:: DOCUMENT EXCERPT

Architect: luis vidal + architects
Completion Date: October 2023
luis vidal + architects has delivered an expansion to Terminal E, the international concourse at Boston’s Logan International Airport. The project incorporates renovated portions of the existing terminal into a new structure—resulting in a cumulative 390,000 square feet. Terminal E is distinctive for its space-age massing reminiscent of Eero Saarinen’s TWA Flight Center and the prismatic “Boston Red” paint coat which was applied to its facade and roofline.
The new terminal will unroll in two phases: the first phase has completed, providing four new international gates serving wide-body aircraft, which can be expanded to six gates when accommodating narrower planes. The second construction phase will add an additional three. The project was undertaken in collaboration with AECOM, who brought the much-needed muscle required to complete a project of this scale.
Major improvements were made to the interior, which included the implementation of optimized security checkpoints, advanced baggage and ticketing systems, as well as updated customs halls and boarding gates. Like any other airport expansion project, the new terminal also provides for new retail, snack, and restaurant spaces, as well as upgraded facilities for exclusive airline clubs.
A sensory room was created within the terminal, which was designed in collaboration with the New England Center for Children. The facility serves neurodivergent travelers, who may experience difficulty with the noise and chaotic pace of an airport. This is the first such facility built in Boston, however, sensory rooms have been popping up in revamped terminals across the country. The sensory room consists of a lounge area and a full-sized replica of an airplane cabin, which will aid help passengers adjust to what may be a strange and challenging space.
The facade and roof of the terminal was painted with a prismatic red paint custom-specified by Luis Vidal at the Monopol Colors lab in Switzerland. Red was chosen in a nod to the terminal’s locale: According to Vidal, the color references Boston’s “historic brick buildings, the institutions for whom red is a signature color—like Harvard and MIT—dramatic sunsets and foliage.” And, of course, the Boston Red Sox.
The facade composition of Terminal E is split into two distinct segments. The sloping red volume is supported by a podium clad in less flamboyant metal panels.
Insulated standing-seam metal was specified for the roof, with membrane gaps located along gutters that control ice, snow, and rain accumulation. The roof segment contains the holdrooms where departure and arrival gates are located, necessitating the inclusion of a large glazed curtain wall which furnishes views to the airfield and allows natural light to penetrate deep into the terminal. The portion of the roof mass which faces the city provides select glazed sections that offer views of Boston’s downtown skyline.

::::

In the article on the Terminal E expansion, where was the terminal's red paint custom-specified?

:: DATA SUPPLIED

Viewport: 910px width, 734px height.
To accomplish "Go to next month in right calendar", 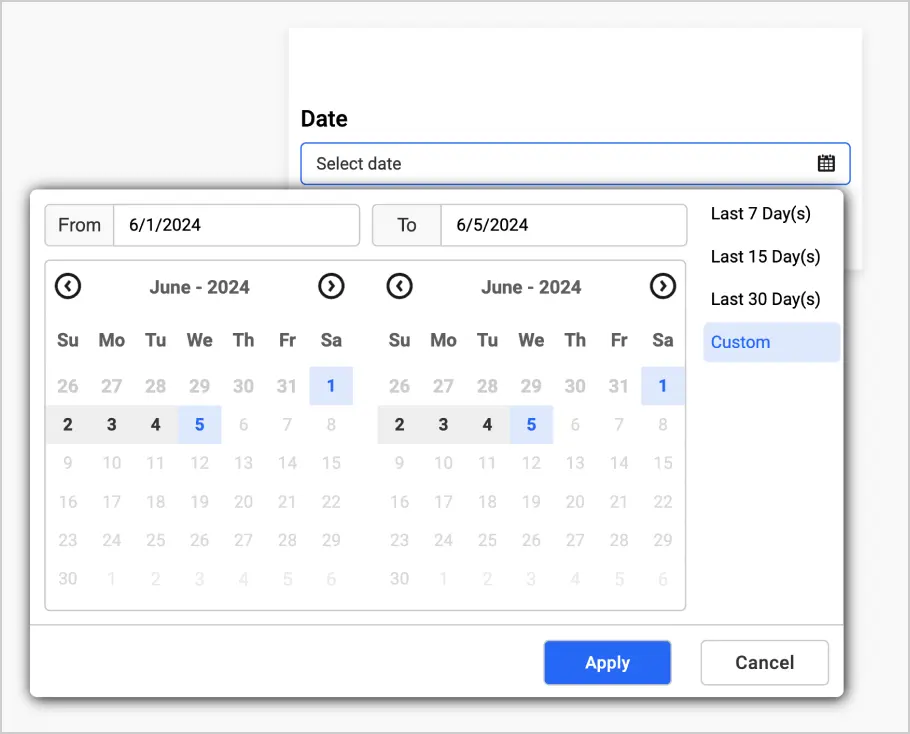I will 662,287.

::::
:: DATA SUPPLIED

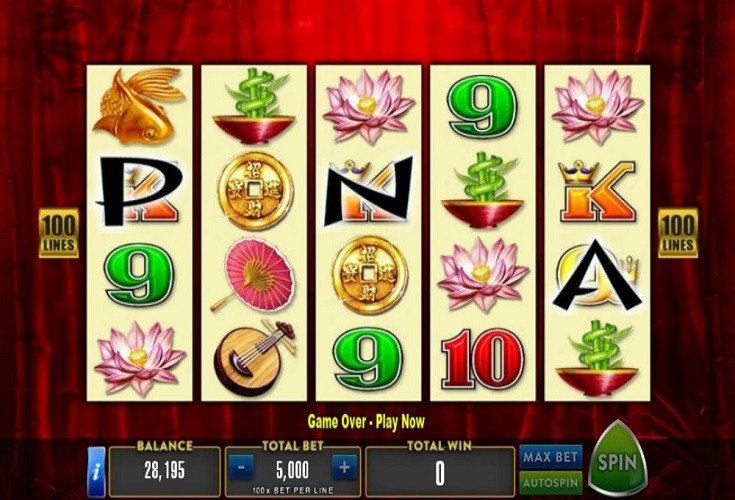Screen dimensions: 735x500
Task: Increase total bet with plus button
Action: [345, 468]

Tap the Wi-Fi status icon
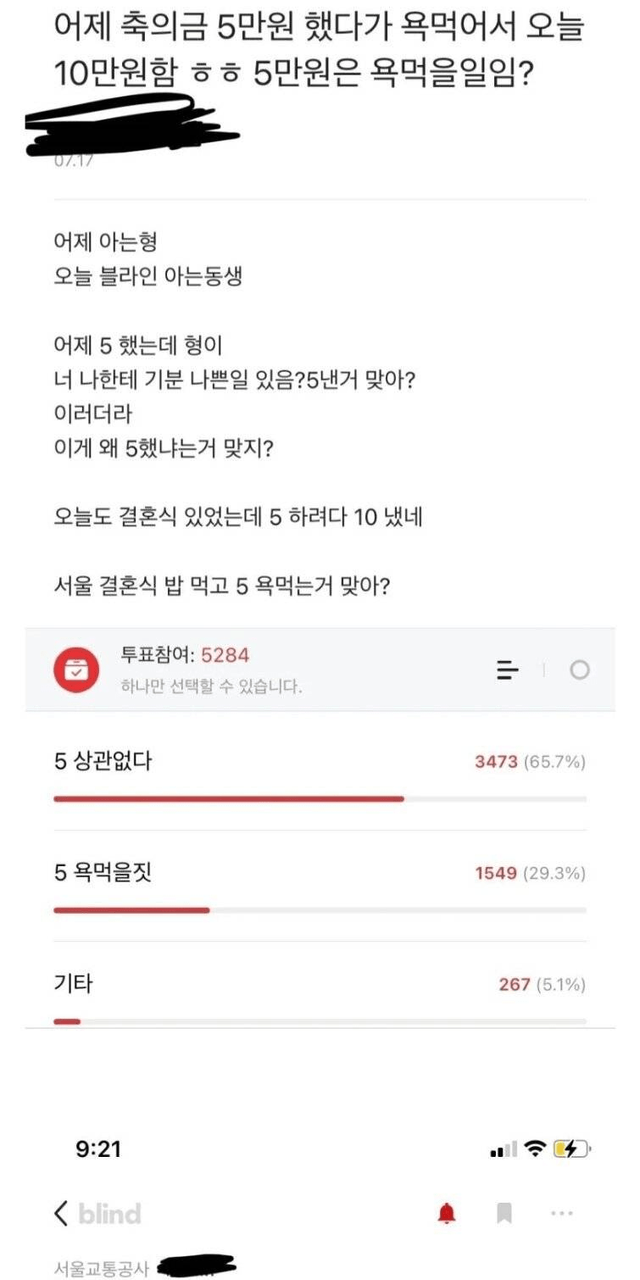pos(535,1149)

::::

TASK OUTPUT »
At the Monopol Colors lab in Switzerland.